Creating a guide to your garden can help you sell your home to a wider range of buyers.

While there is certainly an appetite and awareness for plants that benefit – and invite – nature, not everyone knows how to make or maintain a living, changing and beautiful garden, so an excellent way to dispel the fears of newbies – and to seduce the Monty Dons out there – is to put together a simple guide to your garden.

If you know what’s in your beds, then a straightforward list of plants for each one – or a diagram with approximate positions – will be a godsend for any level of gardener. Include the months that plants appear, flower, and die back, copying and pasting from on-line guides if you’re not a whizz on the keyboard. If you have large trees, explain the proper care (if any is needed) as they can a real concern to many buyers, especially if near the foundations of a property. So any useful reassurance at early stage can only work in your favour.

To a total novice, a garden in winter may look as though nothing grows there at all, so its wise to have some photographs from the glorious times of the year with lush greenery, blooming flowers and fluttering butterflies. This shows people what a wonderful spring and summer they’ll have to look forward to and saves them having to imagine exactly what they’re buying.

For more experiences gardeners, a list gives them valuable insights into what can grow where, where the sun hits, and what kind of soil you have: it’s all useful info that could well prove a valuable selling tool, and will save your estate agent having to learn and remember the intricacies of Bougainvilleas versus Begonias.

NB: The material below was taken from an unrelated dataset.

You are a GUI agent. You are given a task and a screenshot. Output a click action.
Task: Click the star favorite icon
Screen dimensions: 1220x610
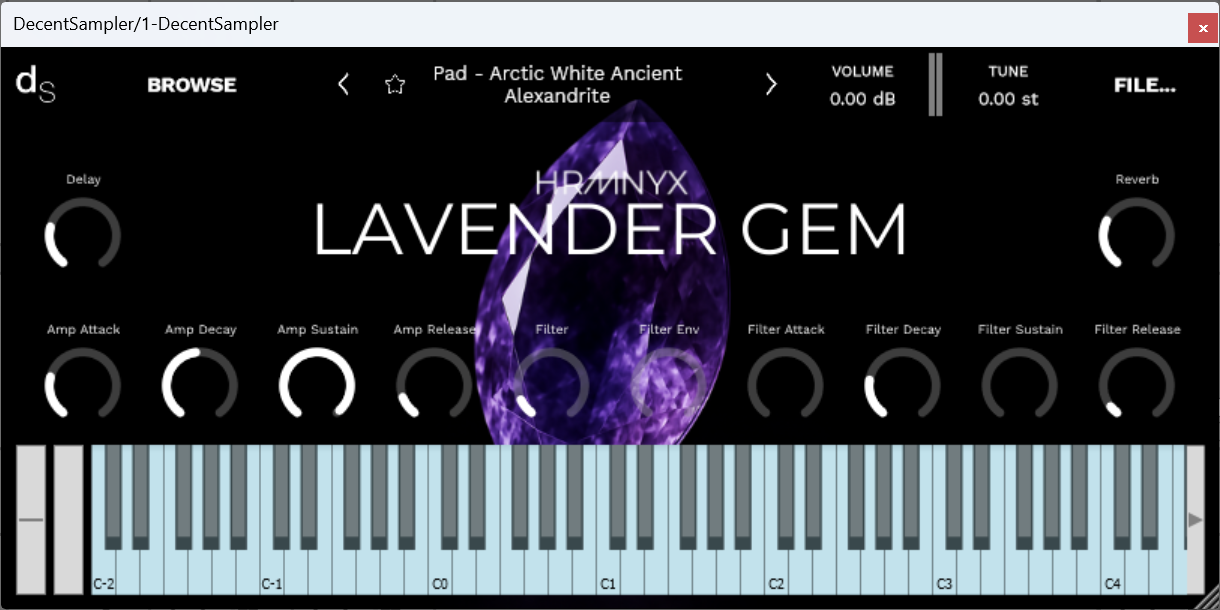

If you need some help to make the guide, call in a local gardener and work through it together: your time together might even helping you plan your garden in your next home: if you know what you like about your existing garden, you can replicate your favourites in your new one.

For many people time is a precious commodity and an established garden might look like a time-drain, so it is also worth explaining that the actual tasks are not – now that everything’s been planted – that onerous. For most gardens a top dressing of stone chippings, gravel, or bark to keep down the weeds; a mulch of manure for roses once a year; a beginning-and-end-of-season prune and regular watering is really all that’s necessary. And of course, you could always hand over the number of the gardener!

Finally make sure your estate agent is briefed about your guide and can show it to potential buyers at viewings. And feel free to add anything you’ve particularly enjoyed about having such a wonderful garden: the scent of lavender, the soothing sound of wind in trees, or how the seat under the rose arbour have all contributed to the joy of living in your house.